- [Goal of the exercise]
Reproduce each of the following lines verbatim, altering nothing.
[START Records for the exercise]
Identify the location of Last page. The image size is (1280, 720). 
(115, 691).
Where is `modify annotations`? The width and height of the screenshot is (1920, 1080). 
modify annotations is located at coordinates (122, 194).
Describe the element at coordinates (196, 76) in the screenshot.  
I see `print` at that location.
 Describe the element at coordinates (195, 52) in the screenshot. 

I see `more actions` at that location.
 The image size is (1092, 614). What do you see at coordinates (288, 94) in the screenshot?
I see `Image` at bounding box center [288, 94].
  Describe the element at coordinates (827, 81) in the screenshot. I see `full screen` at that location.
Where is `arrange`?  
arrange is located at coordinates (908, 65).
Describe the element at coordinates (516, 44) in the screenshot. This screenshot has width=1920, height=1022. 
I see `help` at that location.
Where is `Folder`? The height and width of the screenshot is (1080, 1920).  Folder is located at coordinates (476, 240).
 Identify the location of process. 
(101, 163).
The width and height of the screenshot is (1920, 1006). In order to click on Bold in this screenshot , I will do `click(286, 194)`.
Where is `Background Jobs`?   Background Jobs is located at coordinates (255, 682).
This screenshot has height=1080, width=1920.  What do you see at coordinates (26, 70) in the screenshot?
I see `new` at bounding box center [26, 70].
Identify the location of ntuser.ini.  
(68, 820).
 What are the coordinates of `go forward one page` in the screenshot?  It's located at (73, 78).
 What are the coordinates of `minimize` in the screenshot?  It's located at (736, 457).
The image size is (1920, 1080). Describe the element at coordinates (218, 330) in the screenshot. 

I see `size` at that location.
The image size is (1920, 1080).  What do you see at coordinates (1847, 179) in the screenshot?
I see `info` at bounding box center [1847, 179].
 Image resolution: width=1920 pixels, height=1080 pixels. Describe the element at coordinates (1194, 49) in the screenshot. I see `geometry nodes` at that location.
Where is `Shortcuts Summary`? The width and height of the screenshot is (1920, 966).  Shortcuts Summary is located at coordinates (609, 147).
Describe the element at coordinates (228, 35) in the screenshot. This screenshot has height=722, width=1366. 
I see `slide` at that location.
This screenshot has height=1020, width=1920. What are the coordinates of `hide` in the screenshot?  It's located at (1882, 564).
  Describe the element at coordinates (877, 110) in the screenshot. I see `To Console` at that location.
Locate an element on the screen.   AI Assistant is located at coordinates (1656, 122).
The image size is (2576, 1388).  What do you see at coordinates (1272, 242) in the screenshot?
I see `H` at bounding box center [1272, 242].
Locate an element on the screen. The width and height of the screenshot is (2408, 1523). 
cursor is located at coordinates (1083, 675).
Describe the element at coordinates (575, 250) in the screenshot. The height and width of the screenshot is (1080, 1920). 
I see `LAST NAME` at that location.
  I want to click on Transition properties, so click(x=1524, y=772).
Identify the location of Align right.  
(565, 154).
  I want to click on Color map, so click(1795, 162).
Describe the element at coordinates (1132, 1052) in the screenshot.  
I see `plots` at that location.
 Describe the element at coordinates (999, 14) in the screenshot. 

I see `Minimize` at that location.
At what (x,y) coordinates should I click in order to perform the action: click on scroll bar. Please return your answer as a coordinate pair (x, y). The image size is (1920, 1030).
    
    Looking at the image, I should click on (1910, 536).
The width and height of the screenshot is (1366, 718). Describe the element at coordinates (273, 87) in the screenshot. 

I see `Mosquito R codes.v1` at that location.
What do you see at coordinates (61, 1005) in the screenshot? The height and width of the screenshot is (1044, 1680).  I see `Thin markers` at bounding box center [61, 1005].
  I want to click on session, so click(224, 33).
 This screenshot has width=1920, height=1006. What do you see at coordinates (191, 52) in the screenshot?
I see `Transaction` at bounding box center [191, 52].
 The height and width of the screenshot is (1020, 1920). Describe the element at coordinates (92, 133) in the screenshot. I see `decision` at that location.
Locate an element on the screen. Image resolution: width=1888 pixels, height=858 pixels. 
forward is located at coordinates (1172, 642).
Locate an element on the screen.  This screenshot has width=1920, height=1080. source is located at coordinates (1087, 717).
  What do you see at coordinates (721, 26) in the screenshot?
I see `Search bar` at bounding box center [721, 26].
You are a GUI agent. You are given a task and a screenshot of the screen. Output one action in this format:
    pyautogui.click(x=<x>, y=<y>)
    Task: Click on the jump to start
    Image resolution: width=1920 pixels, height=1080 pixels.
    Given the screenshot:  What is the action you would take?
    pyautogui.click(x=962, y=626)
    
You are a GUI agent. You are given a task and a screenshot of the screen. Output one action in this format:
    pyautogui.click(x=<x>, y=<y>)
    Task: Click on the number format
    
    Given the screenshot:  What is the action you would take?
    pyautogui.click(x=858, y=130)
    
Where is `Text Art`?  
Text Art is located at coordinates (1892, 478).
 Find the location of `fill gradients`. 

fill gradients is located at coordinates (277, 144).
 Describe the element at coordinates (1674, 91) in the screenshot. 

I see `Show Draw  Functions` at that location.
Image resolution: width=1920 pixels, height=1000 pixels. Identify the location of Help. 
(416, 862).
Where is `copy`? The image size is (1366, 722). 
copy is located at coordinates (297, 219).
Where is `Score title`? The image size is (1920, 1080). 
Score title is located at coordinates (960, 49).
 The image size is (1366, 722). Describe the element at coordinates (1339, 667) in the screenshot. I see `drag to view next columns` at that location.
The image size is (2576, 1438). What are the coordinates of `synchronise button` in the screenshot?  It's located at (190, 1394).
[END Records for the exercise]
- [Task result]
Identify the location of Last page. The image size is (1280, 720). 
(115, 691).
Where is `modify annotations`? The width and height of the screenshot is (1920, 1080). 
modify annotations is located at coordinates (122, 194).
Describe the element at coordinates (196, 76) in the screenshot.  
I see `print` at that location.
 Describe the element at coordinates (195, 52) in the screenshot. 

I see `more actions` at that location.
 The image size is (1092, 614). What do you see at coordinates (288, 94) in the screenshot?
I see `Image` at bounding box center [288, 94].
  Describe the element at coordinates (827, 81) in the screenshot. I see `full screen` at that location.
Where is `arrange`?  
arrange is located at coordinates (908, 65).
Describe the element at coordinates (516, 44) in the screenshot. This screenshot has width=1920, height=1022. 
I see `help` at that location.
Where is `Folder`? The height and width of the screenshot is (1080, 1920).  Folder is located at coordinates (476, 240).
 Identify the location of process. 
(101, 163).
The width and height of the screenshot is (1920, 1006). In order to click on Bold in this screenshot , I will do `click(286, 194)`.
Where is `Background Jobs`?   Background Jobs is located at coordinates (255, 682).
This screenshot has height=1080, width=1920.  What do you see at coordinates (26, 70) in the screenshot?
I see `new` at bounding box center [26, 70].
Identify the location of ntuser.ini.  
(68, 820).
 What are the coordinates of `go forward one page` in the screenshot?  It's located at (73, 78).
 What are the coordinates of `minimize` in the screenshot?  It's located at (736, 457).
The image size is (1920, 1080). Describe the element at coordinates (218, 330) in the screenshot. 

I see `size` at that location.
The image size is (1920, 1080).  What do you see at coordinates (1847, 179) in the screenshot?
I see `info` at bounding box center [1847, 179].
 Image resolution: width=1920 pixels, height=1080 pixels. Describe the element at coordinates (1194, 49) in the screenshot. I see `geometry nodes` at that location.
Where is `Shortcuts Summary`? The width and height of the screenshot is (1920, 966).  Shortcuts Summary is located at coordinates (609, 147).
Describe the element at coordinates (228, 35) in the screenshot. This screenshot has height=722, width=1366. 
I see `slide` at that location.
This screenshot has height=1020, width=1920. What are the coordinates of `hide` in the screenshot?  It's located at (1882, 564).
  Describe the element at coordinates (877, 110) in the screenshot. I see `To Console` at that location.
Locate an element on the screen.   AI Assistant is located at coordinates (1656, 122).
The image size is (2576, 1388).  What do you see at coordinates (1272, 242) in the screenshot?
I see `H` at bounding box center [1272, 242].
Locate an element on the screen. The width and height of the screenshot is (2408, 1523). 
cursor is located at coordinates (1083, 675).
Describe the element at coordinates (575, 250) in the screenshot. The height and width of the screenshot is (1080, 1920). 
I see `LAST NAME` at that location.
  I want to click on Transition properties, so click(x=1524, y=772).
Identify the location of Align right.  
(565, 154).
  I want to click on Color map, so click(1795, 162).
Describe the element at coordinates (1132, 1052) in the screenshot.  
I see `plots` at that location.
 Describe the element at coordinates (999, 14) in the screenshot. 

I see `Minimize` at that location.
At what (x,y) coordinates should I click in order to perform the action: click on scroll bar. Please return your answer as a coordinate pair (x, y). The image size is (1920, 1030).
    
    Looking at the image, I should click on (1910, 536).
The width and height of the screenshot is (1366, 718). Describe the element at coordinates (273, 87) in the screenshot. 

I see `Mosquito R codes.v1` at that location.
What do you see at coordinates (61, 1005) in the screenshot? The height and width of the screenshot is (1044, 1680).  I see `Thin markers` at bounding box center [61, 1005].
  I want to click on session, so click(224, 33).
 This screenshot has width=1920, height=1006. What do you see at coordinates (191, 52) in the screenshot?
I see `Transaction` at bounding box center [191, 52].
 The height and width of the screenshot is (1020, 1920). Describe the element at coordinates (92, 133) in the screenshot. I see `decision` at that location.
Locate an element on the screen. Image resolution: width=1888 pixels, height=858 pixels. 
forward is located at coordinates (1172, 642).
Locate an element on the screen.  This screenshot has width=1920, height=1080. source is located at coordinates (1087, 717).
  What do you see at coordinates (721, 26) in the screenshot?
I see `Search bar` at bounding box center [721, 26].
You are a GUI agent. You are given a task and a screenshot of the screen. Output one action in this format:
    pyautogui.click(x=<x>, y=<y>)
    Task: Click on the jump to start
    Image resolution: width=1920 pixels, height=1080 pixels.
    Given the screenshot:  What is the action you would take?
    pyautogui.click(x=962, y=626)
    
You are a GUI agent. You are given a task and a screenshot of the screen. Output one action in this format:
    pyautogui.click(x=<x>, y=<y>)
    Task: Click on the number format
    
    Given the screenshot:  What is the action you would take?
    pyautogui.click(x=858, y=130)
    
Where is `Text Art`?  
Text Art is located at coordinates (1892, 478).
 Find the location of `fill gradients`. 

fill gradients is located at coordinates (277, 144).
 Describe the element at coordinates (1674, 91) in the screenshot. 

I see `Show Draw  Functions` at that location.
Image resolution: width=1920 pixels, height=1000 pixels. Identify the location of Help. 
(416, 862).
Where is `copy`? The image size is (1366, 722). 
copy is located at coordinates (297, 219).
Where is `Score title`? The image size is (1920, 1080). 
Score title is located at coordinates (960, 49).
 The image size is (1366, 722). Describe the element at coordinates (1339, 667) in the screenshot. I see `drag to view next columns` at that location.
The image size is (2576, 1438). What are the coordinates of `synchronise button` in the screenshot?  It's located at (190, 1394).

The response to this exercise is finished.